Davalı vekili, dava konusu taşımanın Hamburg"dan ..."a hava yoluyla yapılmış uluslararası bir taşıma olduğunu, Montreal Sözleşmesinin uygulanması gerektiğini, süresi içerisinde ihbarın yapılmadığını, müvekkilinin sorumluluğunun üst sınırının yolcu başına 1131 SDR ile sınırlı olduğunu savunarak davanın reddini istemiştir.
Mahkemece, iddia, savunma ve tüm dosya kapsamı uyarınca davacıya ait bagajın kaybolduğu, uluslararası hava taşımasından kaynaklanması sebebiyle uyuşmazlığa Montreal Konvensiyon hükümlerinin uygulanması gerektiği, davacı tarafından özel fayda kaydı bulunmamasından dolayı davalının 1.131 SDR den sorumlu olduğu gerekçesiyle davanın 4.556,69 TL"lik kısmı bakımından kabulüne fazlaya ilişkin talebin reddine karar verilmiştir.
Kararı, taraf vekilleri temyiz etmiştir.
Dava, taraflar arasındaki hava yolcu taşıma ilişkisinden kaynaklı kayıp bagaj karşılığı tazminat talebine ilişkindir.
1- Ancak, mahkemelerin görevlerine ilişkin düzenlemeler dava şartlarından olup, mahkemece yargılamanın her aşamasında kendiliğinden göz önünde bulundurulmak zorundadır. 27.11.2013 tarihinde Resmi Gazete"de yayımlanarak 28.05.2014 tarihinde yürürlüğe giren 6502 sayılı Tüketicinin Korunması Hakkında Kanun"un 2. maddesine göre bu Kanun"un kapsamını "her türlü tüketici işlemi ile tüketiciye yönelik uygulamalar" oluşturmakta olup, anılan Kanun"un, 3/1-k maddesinde tüketici, ticari veya mesleki olmayan amaçlarla hareket eden gerçek veya tüzel kişi olarak tanımlanmış, 3/1-l maddesinde de gerçek ve tüzel kişiler ile tüketiciler arasında kurulan taşıma sözleşmeleri tüketici işlemi olarak düzenlenmiştir. Yine, aynı Kanun"un 73/1. maddesinde, tüketici işlemleri ile tüketiciye yönelik uygulamalardan doğan uyuşmazlıklarda tüketici mahkemesinin görevli olduğu belirtilmiş, ayrıca 83/2. maddesinde "Taraflardan birini tüketicinin oluşturduğu işlemler ile ilgili diğer kanunlarda düzenleme olması, bu işlemin tüketici işlemi sayılmasını ve bu Kanunun görev ve yetkiye ilişkin hükümlerinin uygulanmasını engellemez." denilmek suretiyle görev hususunda ortaya çıkması muhtemel ihtilafların önüne geçilmiştir.

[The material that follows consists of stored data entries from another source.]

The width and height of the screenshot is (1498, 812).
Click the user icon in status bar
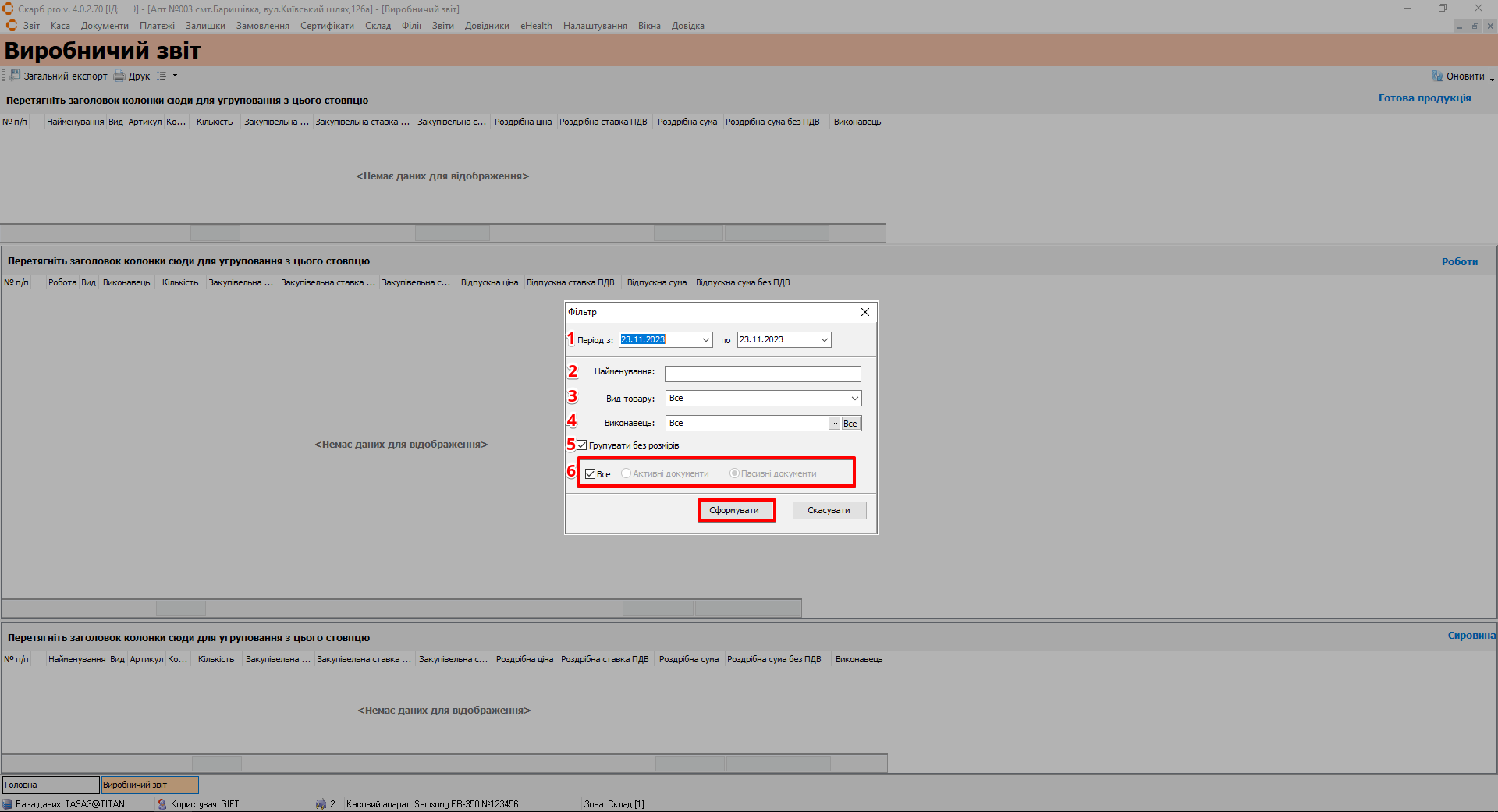click(x=162, y=804)
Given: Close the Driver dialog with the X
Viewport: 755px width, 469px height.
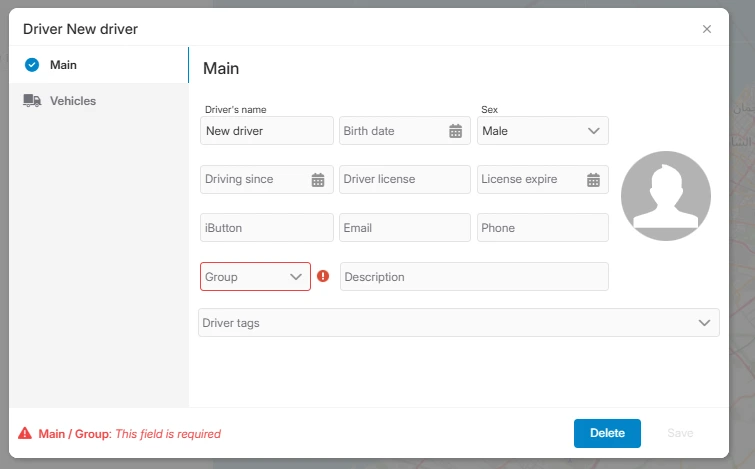Looking at the screenshot, I should (x=706, y=29).
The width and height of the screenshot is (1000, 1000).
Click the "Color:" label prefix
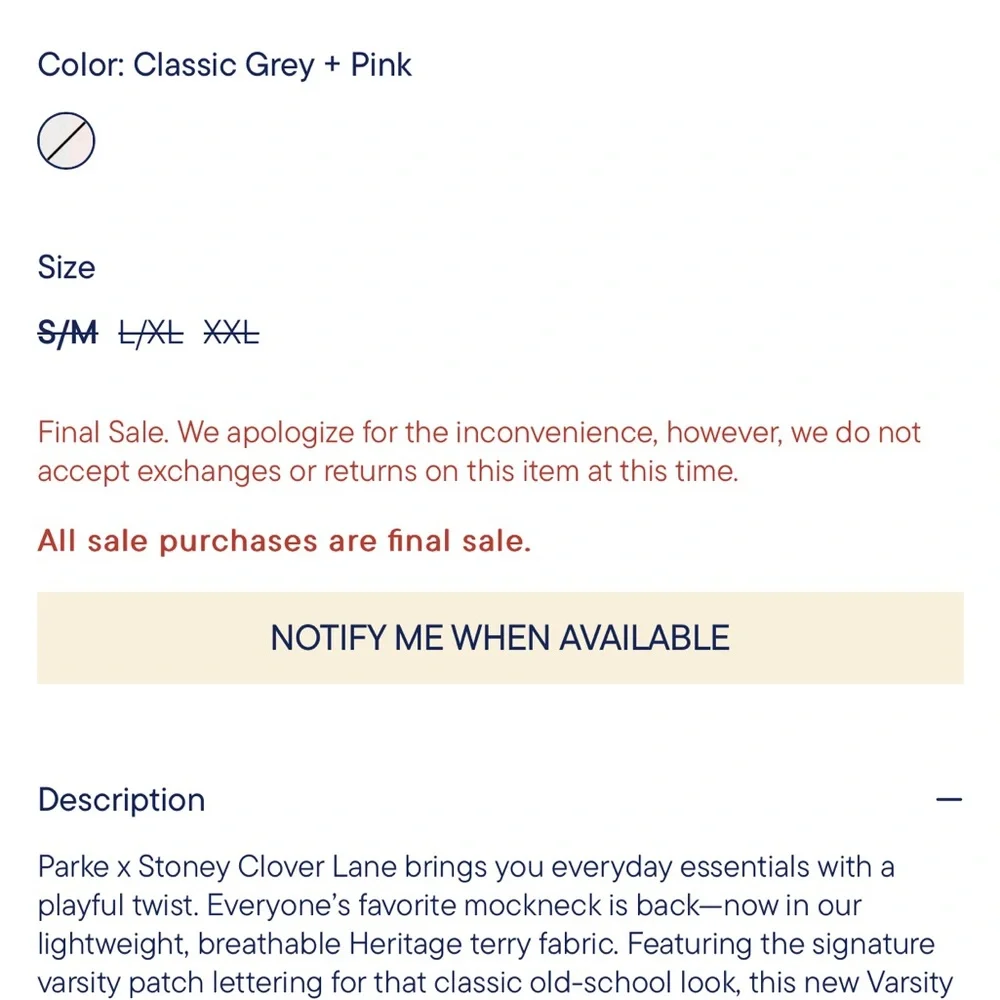click(x=81, y=65)
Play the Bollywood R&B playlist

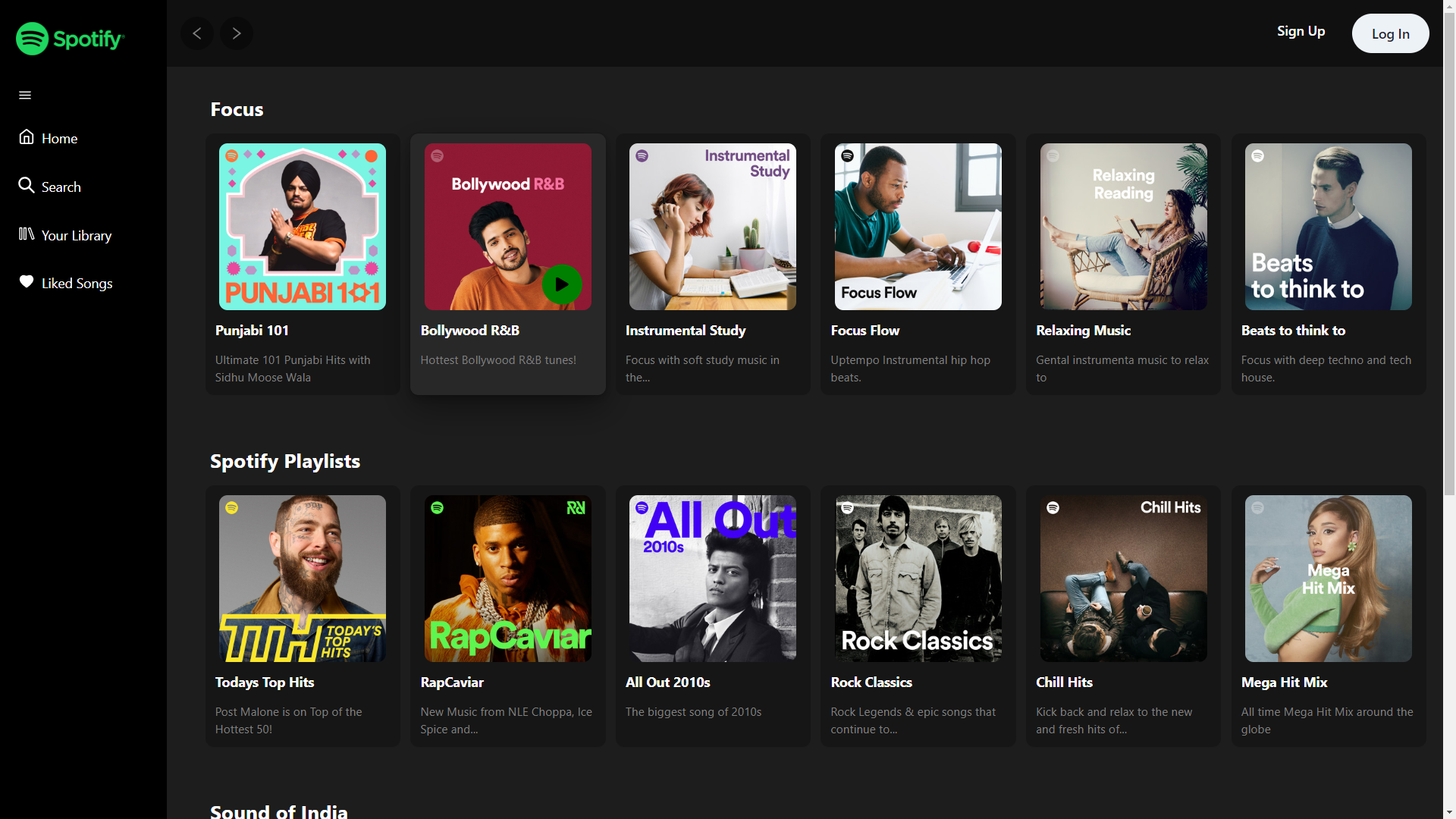point(562,284)
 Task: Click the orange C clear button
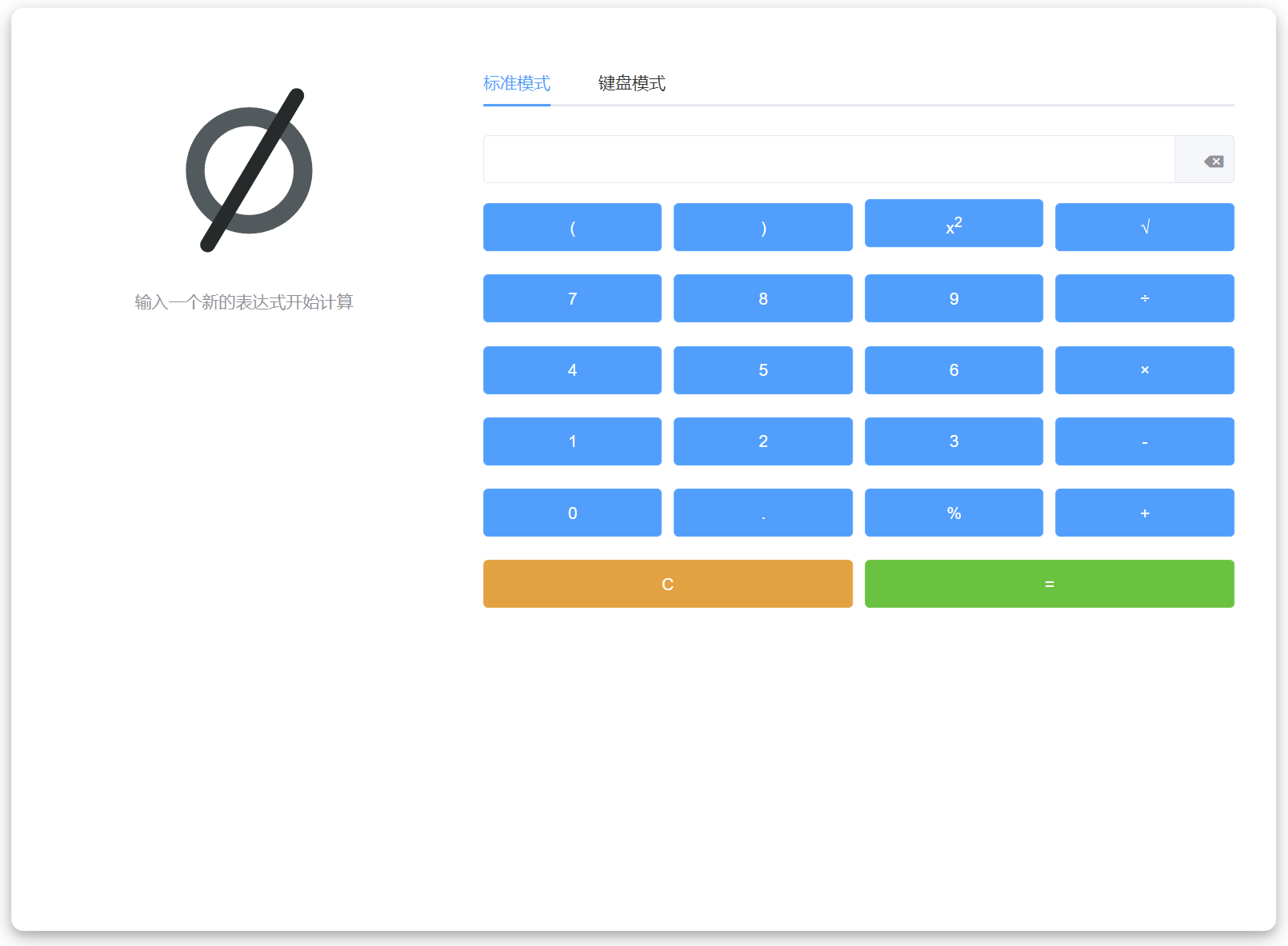tap(667, 584)
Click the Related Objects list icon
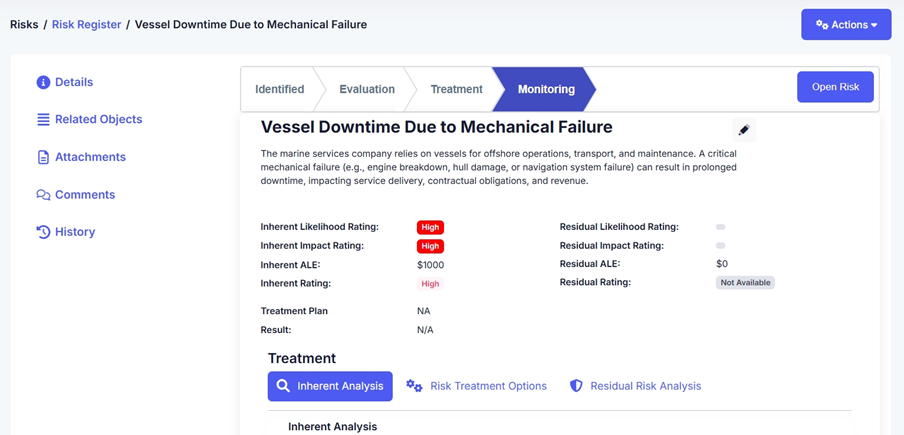Screen dimensions: 904x435 click(43, 120)
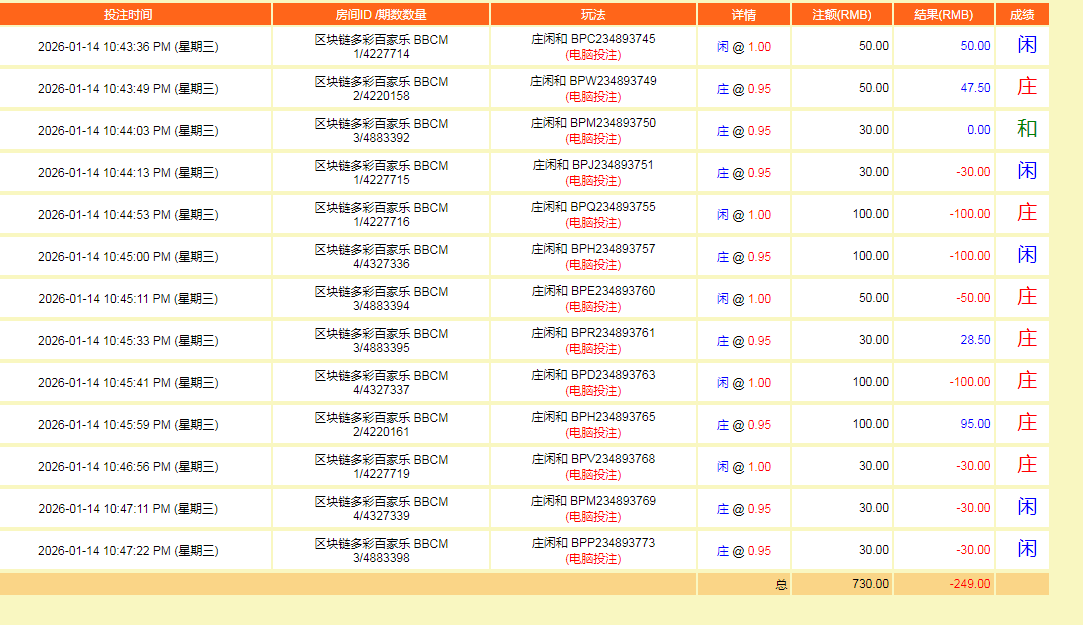
Task: Open bet ID BPJ234893751
Action: pos(593,165)
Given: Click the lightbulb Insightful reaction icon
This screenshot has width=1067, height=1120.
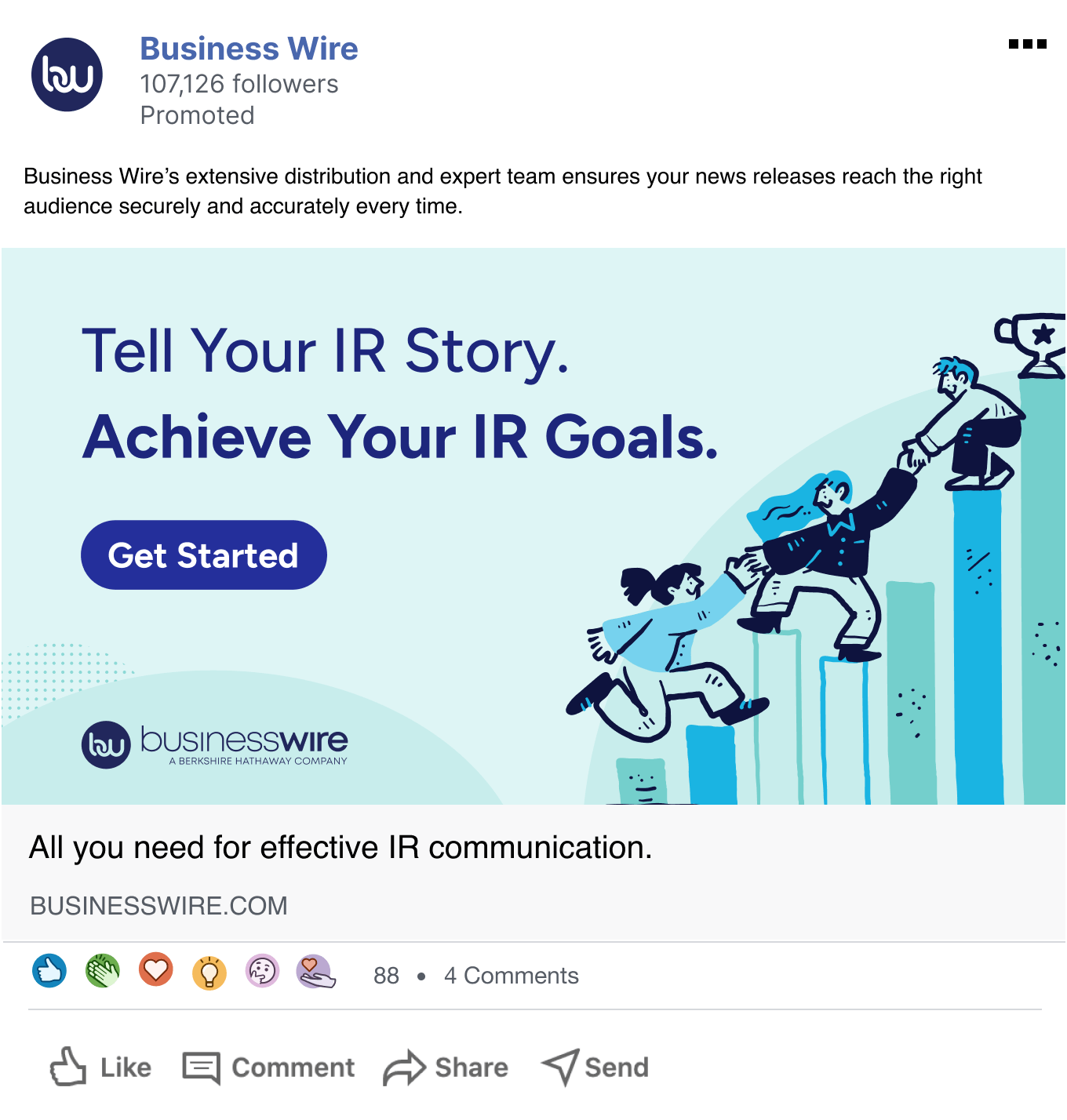Looking at the screenshot, I should tap(209, 973).
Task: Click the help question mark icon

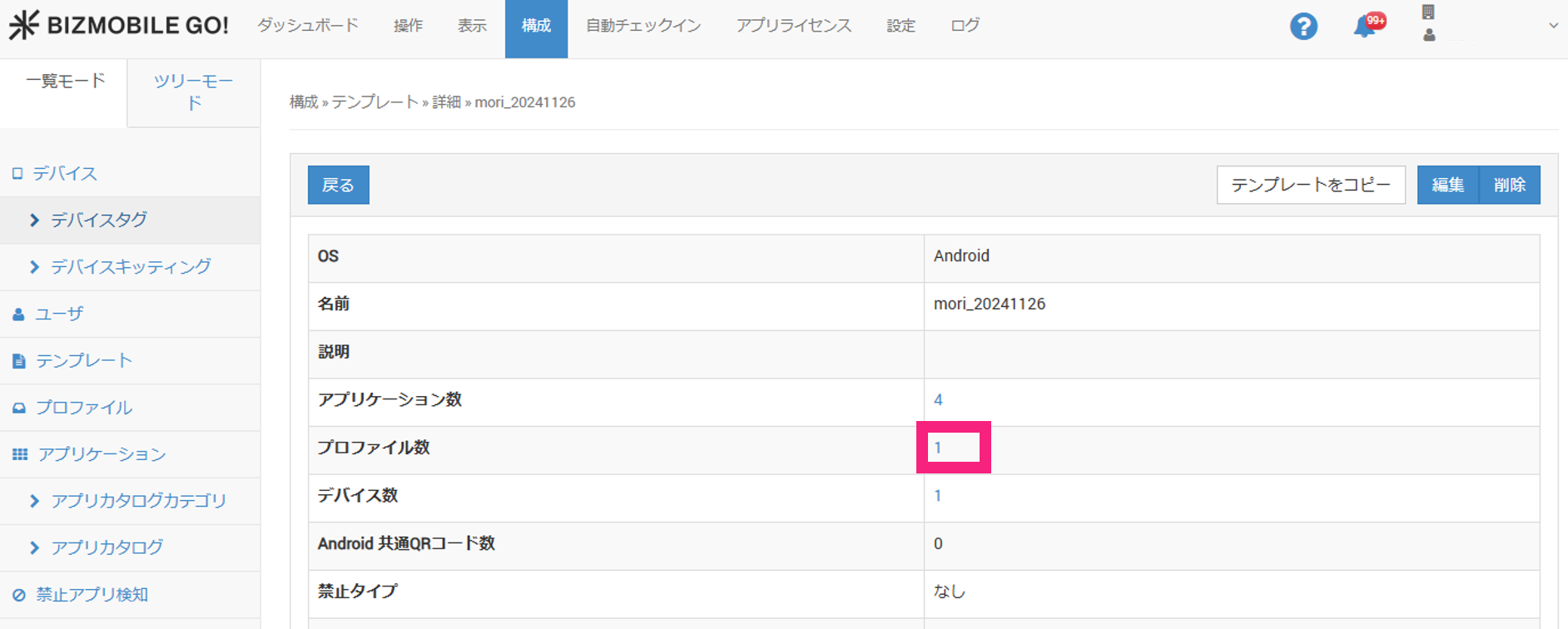Action: pyautogui.click(x=1303, y=27)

Somut olayda, davacı tüketici olup, taşıma sözleşmesinden kaynaklı alacak istemine ilişkin işbu davada, 05.11.2014 dava tarihi itibariyle, yukarıda belirtilen yasal düzenleme gereğince görevli mahkeme tüketici mahkemesidir. Bu durumda, mahkemece görevsizlik kararı verilmesi gerekirken, yasal düzenleme gözetilmeden işin esası hakkında karar verilmesi isabetli görülmediğinden hükmün re’sen bozulmasına karar vermek gerekmiştir.
2- Bozma sebep ve şekline göre, taraf vekillerinin temyiz itirazlarının bu aşamada incelenmesine yer olmadığına karar verilmiştir.
SONUÇ: Yukarıda (1) nolu bentte açıklanan nedenle hükmün re’sen BOZULMASINA, (2) nolu bentte açıklanan nedenle taraf vekillerinin temyiz itirazlarının bu aşamada incelenmesine yer olmadığına, ödedikleri peşin temyiz harcının istekleri halinde temyiz edenlere iadesine, 20.06.2018 tarihinde oybirliğiyle karar verildi.